Hannah Greendale (Hello, Bookworm)'s Reviews > Sula
Sula
by
by

Hannah Greendale (Hello, Bookworm)'s review
bookshelves: giveaways, contemporary, adult, fiction
Mar 10, 2017
bookshelves: giveaways, contemporary, adult, fiction
to watch a video review of this book on my channel, From Beginning to Bookend.
In the hills above the valley town of Medallion, Ohio is a small neighborhood known as the Bottom where black residents form a tight-knit community. They are united in their understanding of discrimination and their experience with racial oppression. The Bottom is home to Nel Wright and Sula Peace, two girls whose friendship is solidified by the burden of a horrendous secret. Once grown, they remain guardians of that secret, but an act of betrayal threatens to terminate their friendship forever.

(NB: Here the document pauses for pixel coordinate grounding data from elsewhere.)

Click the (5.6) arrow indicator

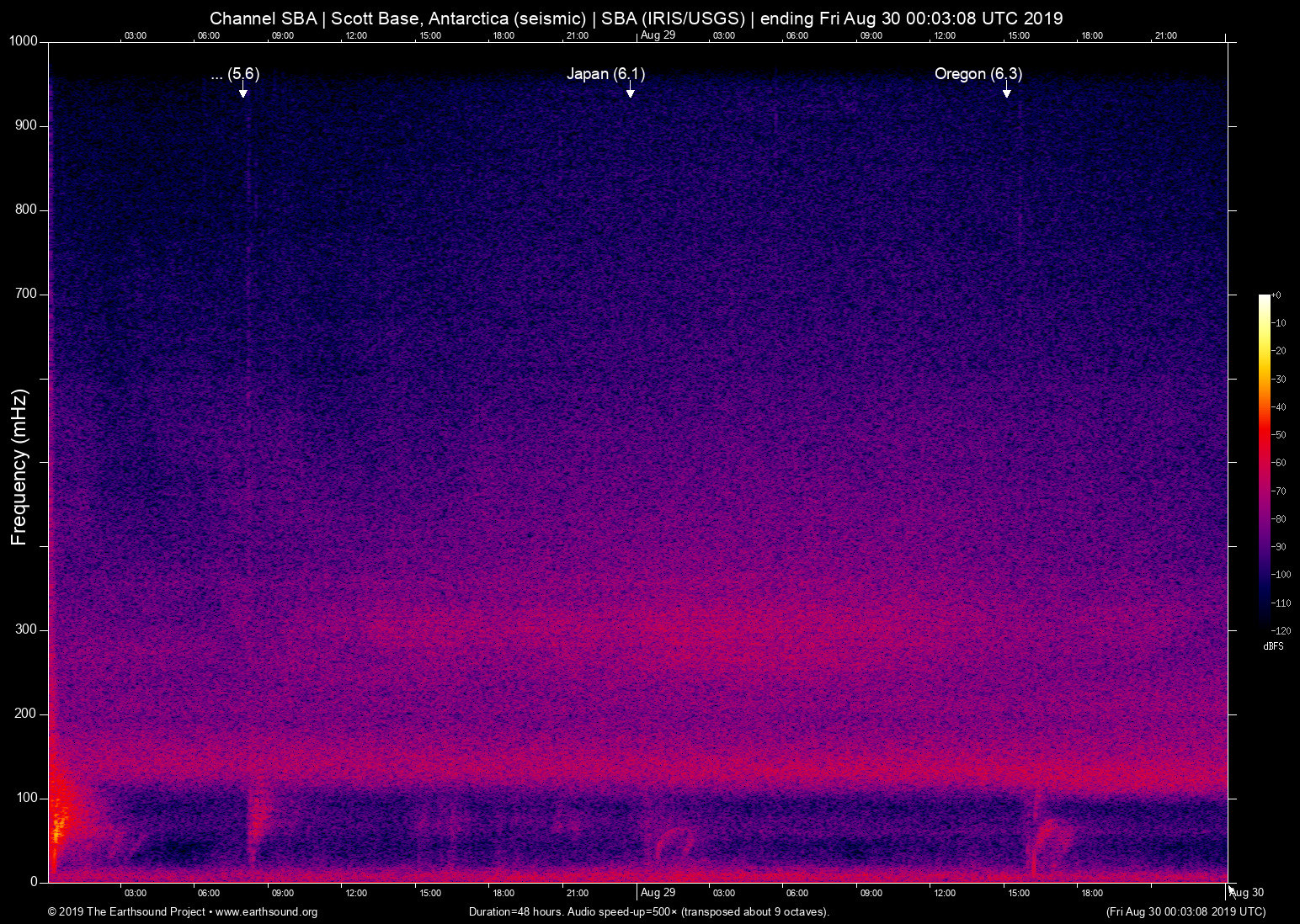pyautogui.click(x=243, y=93)
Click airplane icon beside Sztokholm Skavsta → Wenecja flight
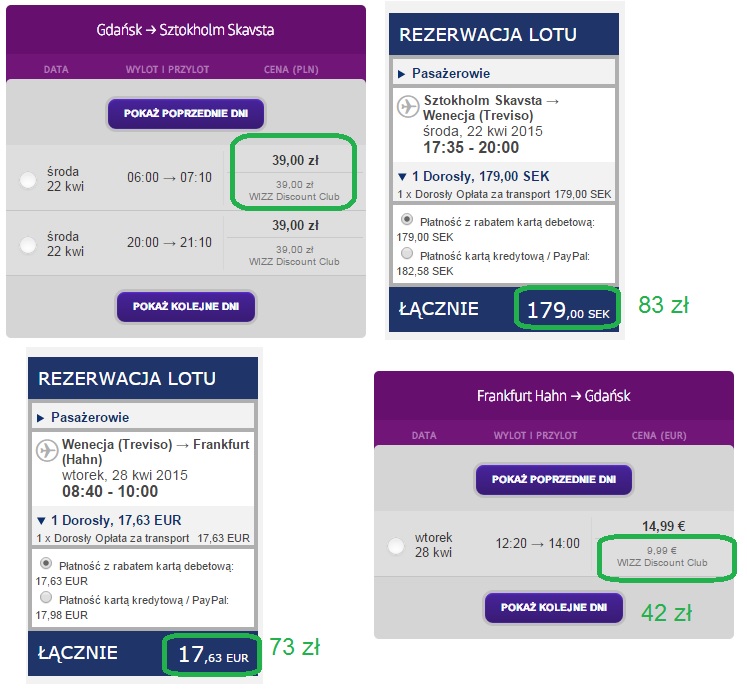This screenshot has width=747, height=690. pos(408,106)
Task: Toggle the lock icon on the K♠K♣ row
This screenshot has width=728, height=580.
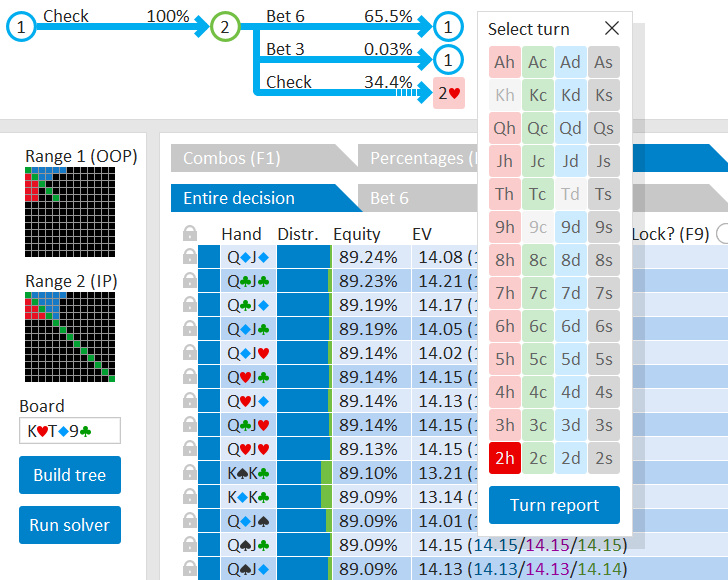Action: click(x=189, y=472)
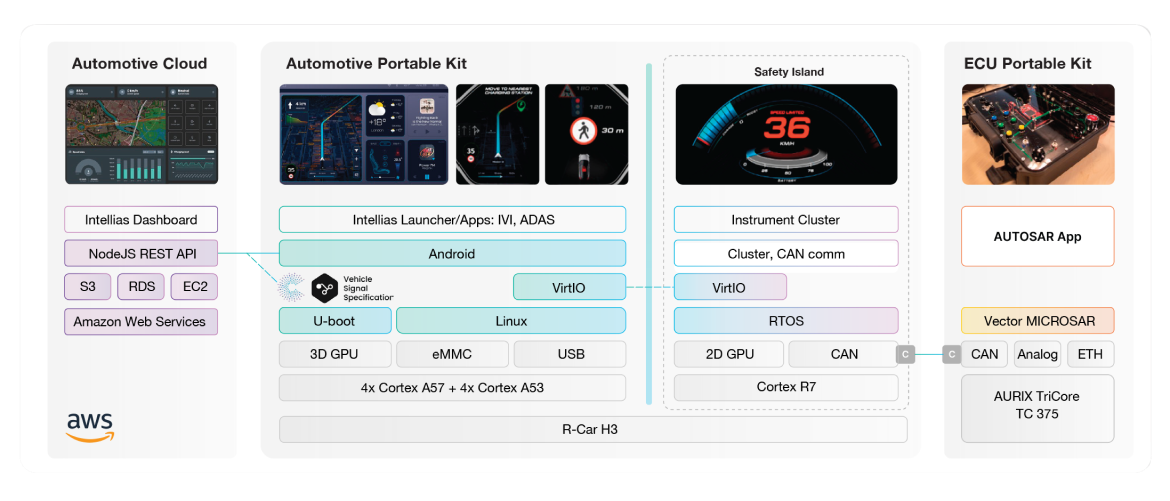Click the Android layer block

pyautogui.click(x=452, y=254)
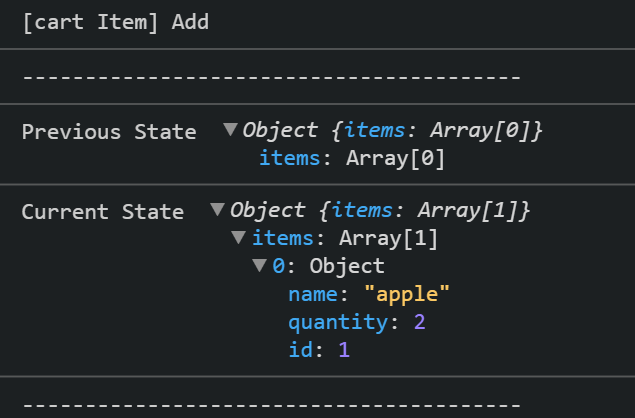
Task: Select the Previous State Object {items: Array[0]} summary
Action: click(392, 131)
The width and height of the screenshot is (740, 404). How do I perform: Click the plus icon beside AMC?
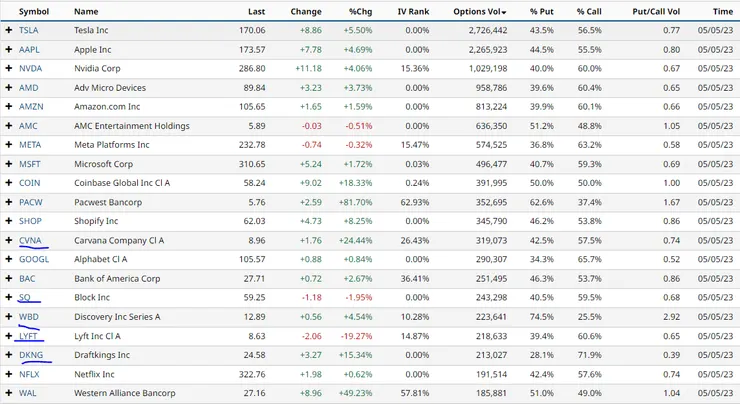8,126
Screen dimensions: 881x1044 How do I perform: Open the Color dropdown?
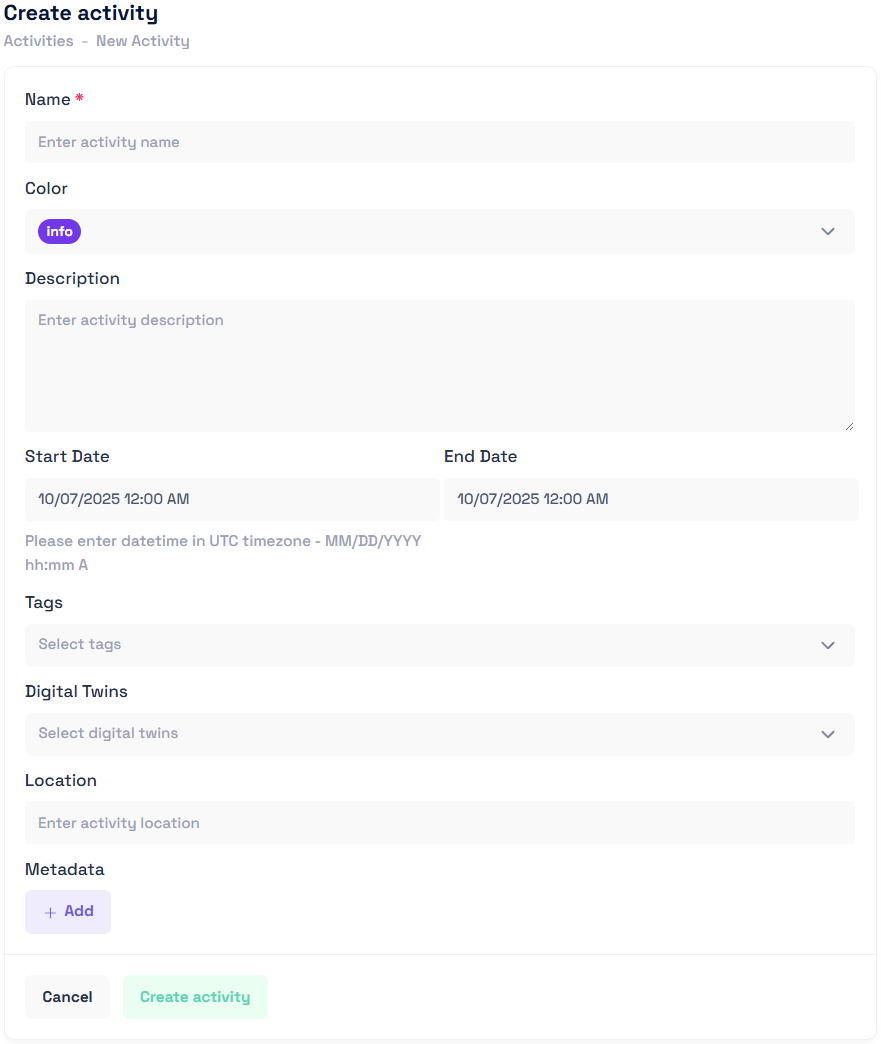440,231
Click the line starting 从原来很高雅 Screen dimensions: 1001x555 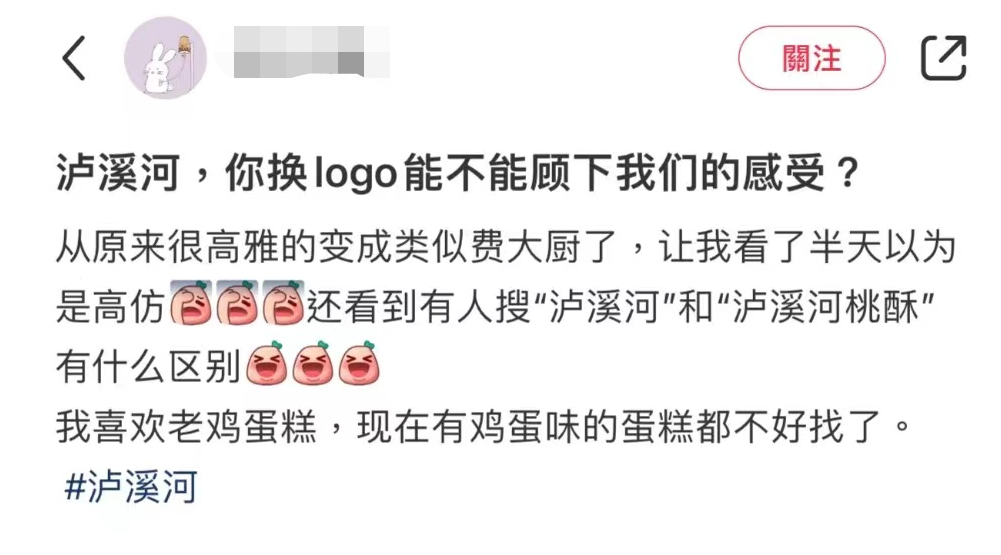(x=506, y=248)
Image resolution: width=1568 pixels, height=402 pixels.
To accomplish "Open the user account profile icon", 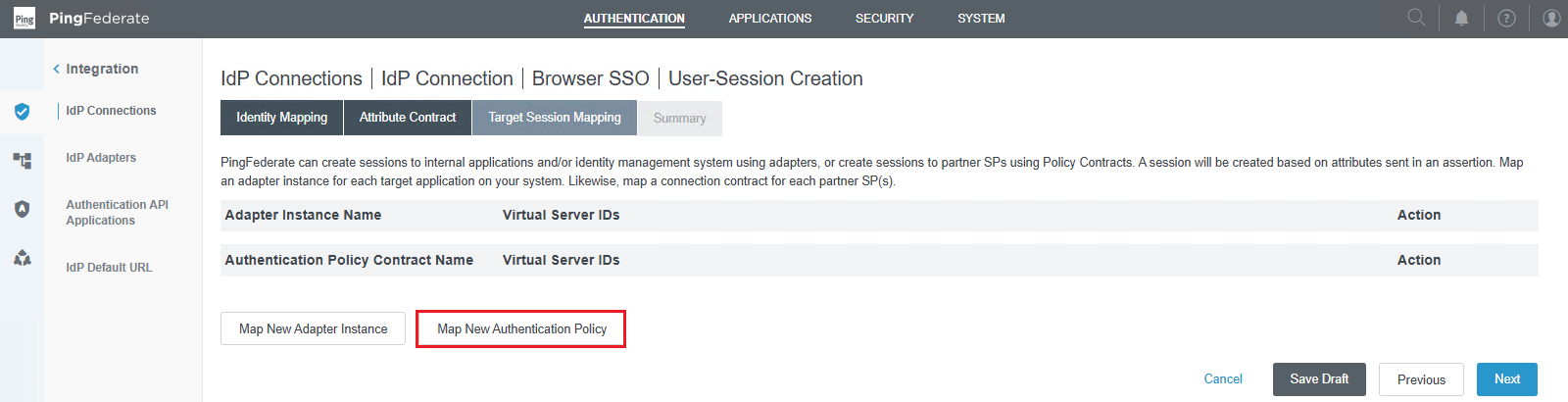I will (1551, 18).
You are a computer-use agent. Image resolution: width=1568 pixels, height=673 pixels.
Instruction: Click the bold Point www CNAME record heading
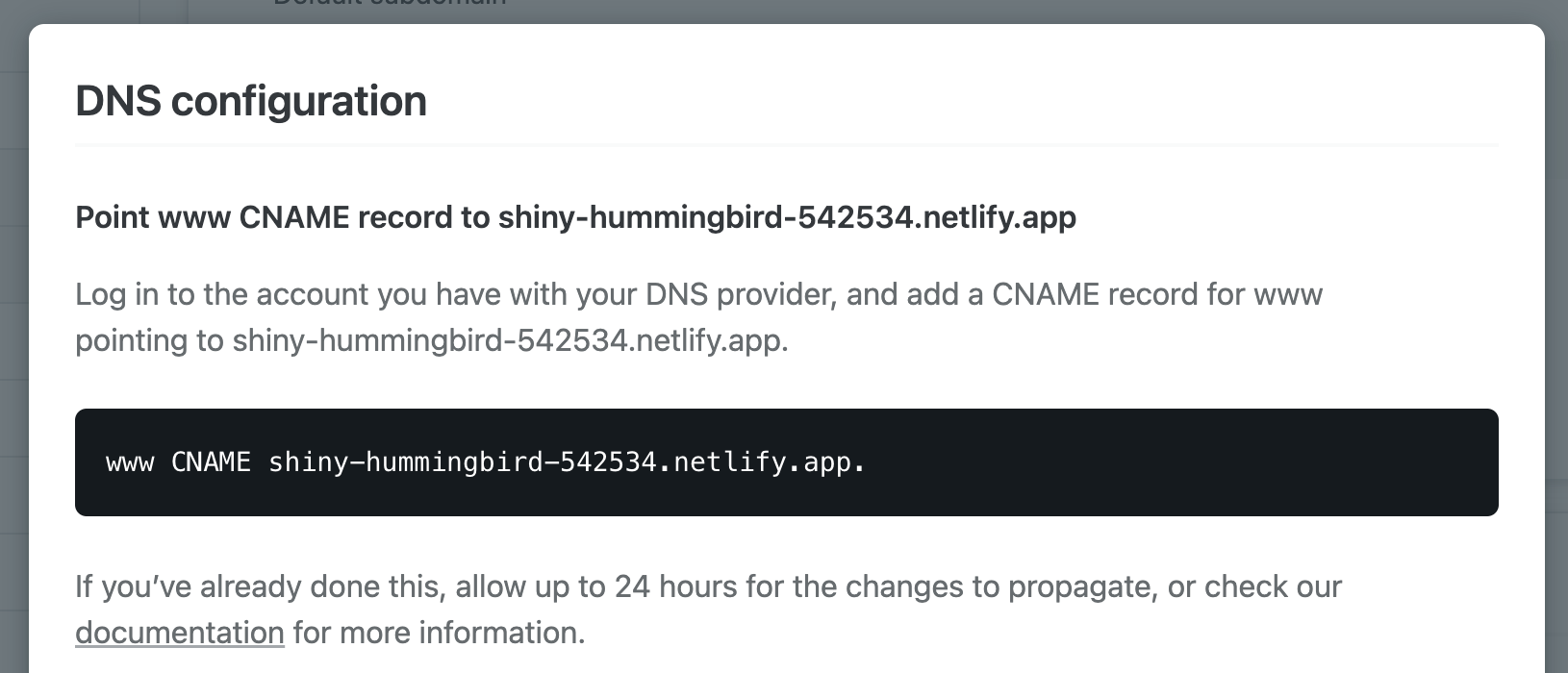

White people lived on the rich valley floor of that little river town in Ohio, and the blacks populated the hills above it, taking small consolation in the fact that every day they could literally look down on the white folks.
Though Sula posits to be the story of two women, Nel and Sula don't take center stage until roughly fifty pages into the book. Prior to their time in the limelight, the book reads like a collection of character studies, which provides backstory of family history that lays the foundation for the type of drastically different women Nel and Sula each grow up to be.
Opulent language is regularly employed to describe the setting and character attributes:
Then summer came. A summer limp with the weight of blossomed things. Heavy sunflowers weeping over fences, iris curling and browning at the edges far away from their purple hearts; ears of corn letting their auburn hair wind down their stalks. And the boys. The beautiful boys who dotted the landscape like jewels, split the air with their shouts in the field, and thickened the river with their shining wet backs.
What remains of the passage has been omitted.